The Android 2.3 platform introduces many new and exciting features for users and developers. This document provides a glimpse at some of the new features and technologies in Android 2.3. For detailed information about the new developer APIs, see the Android 2.3 version notes.
The user interface is refined in many ways across the system, making it easier to learn, faster to use, and more power-efficient. A simplified visual theme of colors against black brings vividness and contrast to the notification bar, menus, and other parts of the UI. Changes in menus and settings make it easier for the user to navigate and control the features of the system and device.
The Android soft keyboard is redesigned and optimized for faster text input and editing.
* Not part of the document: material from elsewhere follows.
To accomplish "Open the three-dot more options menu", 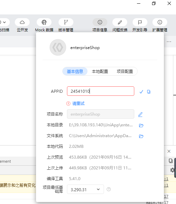I will click(169, 42).
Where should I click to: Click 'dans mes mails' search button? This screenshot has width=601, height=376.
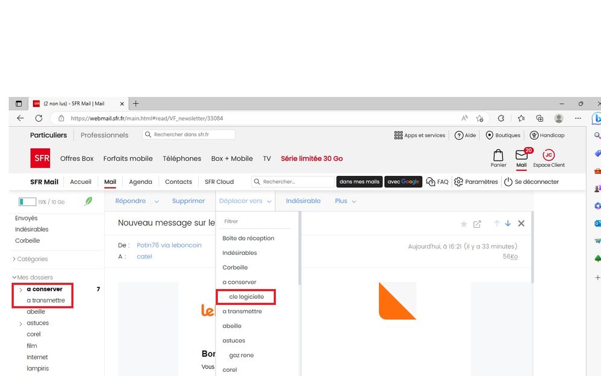coord(360,182)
The keys themselves are reshaped and repositioned for improved targeting, making them easier to see and press accurately, even at high speeds. The keyboard also displays the current character and dictionary suggestions in a larger, more vivid style that is easier to read.
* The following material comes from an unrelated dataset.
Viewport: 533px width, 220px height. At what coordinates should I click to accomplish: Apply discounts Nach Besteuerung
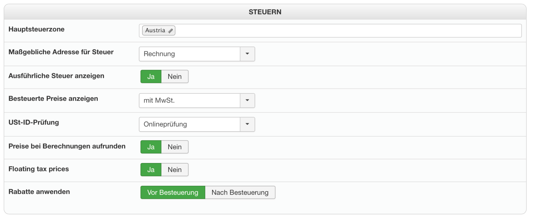[x=240, y=192]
The keyboard adds the capability to correct entered words from suggestions in the dictionary. As the user selects a word already entered, the keyboard displays suggestions that the user can choose from, to replace the selection. The user can also switch to voice input mode to replace the selection. Smart suggestions let the user accept a suggestion and then return to correct it later, if needed, from the original set of suggestions.
New multitouch key-chording lets the user quickly enter numbers and symbols by pressing Shift+<letter> and ?123+<symbol>, without needing to manually switch input modes. From certain keys, users can also access a popup menu of accented characters, numbers, and symbols by holding the key and sliding to select a character.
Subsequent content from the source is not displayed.